Dave Snyder, senior vice president of Tire Centers L.L.C. (TCI), is ready for a new challenge.
The tire industry veteran, who has been a part of the wholesale tire distributor and commercial tire distributor/retreader since it was founded in 1986, will end his tenure with the company April 1 and take over TCI's six remaining stand-alone retail tire stores. For Mr. Snyder, the decision was about doing something different.
I took the (commercial distribution) division at TCI from 22 to 77 centers, increased the volume from a million and a half tires to 6.5 million tires in seven years, he told Tire Business.
We're now kind of at a peak where it's just a matter of running it and fine tuning, and I personally was ready to look for a new challenge.
The stores are located in Boulder and Colorado Springs, Colo.; Elizabethtown, Ky.; Newark, Ohio; Kansas City, Mo.; and Waukesha, Wis.
Financial terms of the deal were not disclosed.

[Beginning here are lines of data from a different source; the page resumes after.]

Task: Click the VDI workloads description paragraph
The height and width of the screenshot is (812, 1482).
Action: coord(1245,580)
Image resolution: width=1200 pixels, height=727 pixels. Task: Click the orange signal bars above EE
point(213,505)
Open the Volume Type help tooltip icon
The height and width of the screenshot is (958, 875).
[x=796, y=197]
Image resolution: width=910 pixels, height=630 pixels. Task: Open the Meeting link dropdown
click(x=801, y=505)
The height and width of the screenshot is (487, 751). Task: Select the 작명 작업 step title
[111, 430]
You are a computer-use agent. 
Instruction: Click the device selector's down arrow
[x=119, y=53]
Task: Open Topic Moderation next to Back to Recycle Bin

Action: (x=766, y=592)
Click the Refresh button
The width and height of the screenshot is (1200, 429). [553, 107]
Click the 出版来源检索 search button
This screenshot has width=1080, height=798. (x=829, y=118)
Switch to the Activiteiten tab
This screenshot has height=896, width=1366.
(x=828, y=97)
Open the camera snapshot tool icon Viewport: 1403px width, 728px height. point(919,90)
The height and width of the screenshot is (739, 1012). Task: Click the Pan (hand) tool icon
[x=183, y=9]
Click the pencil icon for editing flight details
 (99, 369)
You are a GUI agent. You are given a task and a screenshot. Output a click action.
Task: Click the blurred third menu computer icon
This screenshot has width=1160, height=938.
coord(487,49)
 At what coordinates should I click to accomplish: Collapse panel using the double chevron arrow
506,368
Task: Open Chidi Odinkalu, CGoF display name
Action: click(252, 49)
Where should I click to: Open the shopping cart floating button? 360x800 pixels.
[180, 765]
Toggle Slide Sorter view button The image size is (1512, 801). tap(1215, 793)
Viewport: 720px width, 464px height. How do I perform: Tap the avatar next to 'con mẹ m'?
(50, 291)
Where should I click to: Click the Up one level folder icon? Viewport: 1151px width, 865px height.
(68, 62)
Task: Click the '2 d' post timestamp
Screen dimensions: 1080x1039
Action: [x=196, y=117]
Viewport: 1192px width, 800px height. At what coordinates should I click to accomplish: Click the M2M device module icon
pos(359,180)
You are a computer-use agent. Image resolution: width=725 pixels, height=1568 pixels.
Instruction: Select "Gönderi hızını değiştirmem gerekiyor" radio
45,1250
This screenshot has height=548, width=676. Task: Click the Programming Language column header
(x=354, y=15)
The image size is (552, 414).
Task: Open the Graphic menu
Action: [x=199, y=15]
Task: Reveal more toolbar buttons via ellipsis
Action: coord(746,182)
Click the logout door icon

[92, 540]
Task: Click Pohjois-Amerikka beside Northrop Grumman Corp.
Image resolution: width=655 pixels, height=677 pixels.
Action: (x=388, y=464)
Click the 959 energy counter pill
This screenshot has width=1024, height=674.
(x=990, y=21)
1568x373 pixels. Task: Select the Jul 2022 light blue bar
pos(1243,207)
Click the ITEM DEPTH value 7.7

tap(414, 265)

The six stores, which will be renamed DLS Tire Centers Inc., were part of the group of 115 former BFGoodrich retail locations with which TCI's founder Jim Berlin launched the company in 1986.
That number declined over the years as TCI, a subsidiary of Michelin North America Inc., shifted its focus to the commercial tire arena.
As TCI evolved, we became a different kind of company, Mr. Snyder said, noting that over the years TCI sold or divested nearly all of the original retail stores.
Somehow over the years we've had six retail stores that have just been there because they make a couple of bucks for us, but they don't fit the strategy of TCI at all, he said. TCI does not participate in trying to build retail business.
According to Mr. Snyder, the stores had been able to hold their own financially for many years, but a lack of management involvement and the economic recession have made them less valuable to TCI in recent years.
For the last couple of years the tone of the company has been, these stores are OK, but they're really not a profit generator for the company anymore, he said.
Mr. Snyder said one of the greatest motivating factors for him in buying the outlets was the idea of implementing TCI's T3 Certified Tire Centers affiliated dealer program for small independent retail tire dealers, which he helped to develop. The program has grown to more than 1,000 outlets since it launched in 2000.
We never used T3 at any of those stores, so I felt that by becoming an independent tire dealer and taking them on, I felt T3 could be a huge vehicle for me to improve the performance of these six stores, he said.
In his first year as owner of DLS Tire Centers, Mr. Snyder's strategy will be to provide the locations with retail management expertise and experience in terms of advertising, in terms of customer service, in terms of trainingall the ingredients that go into making it a successful tire dealership, he said.
He added that expansion is certainly in the company's future.
Once I feel like I can create that in the six stores I got, then I'll begin looking for additional opportunities where I can take that same kind of operation and look for expansion, Mr. Snyder said. Long term, I definitely want to expand way beyond the six.
This agreement is beneficial for both organizations, said TCI president and CEO. Joe Finney, It gives TCI the chance to focus completely on its commercial and distribution businesses, and it gives Dave, as a new customer of TCI, an opportunity to reach out and serve customers in these communities.
TCI's other main business is operating commercial tire centers and retreading tires. TCI operates 60 commercial centers and 10 retread plants in 15 states after selling 28 stores in the past year to independent dealers along the East Coast.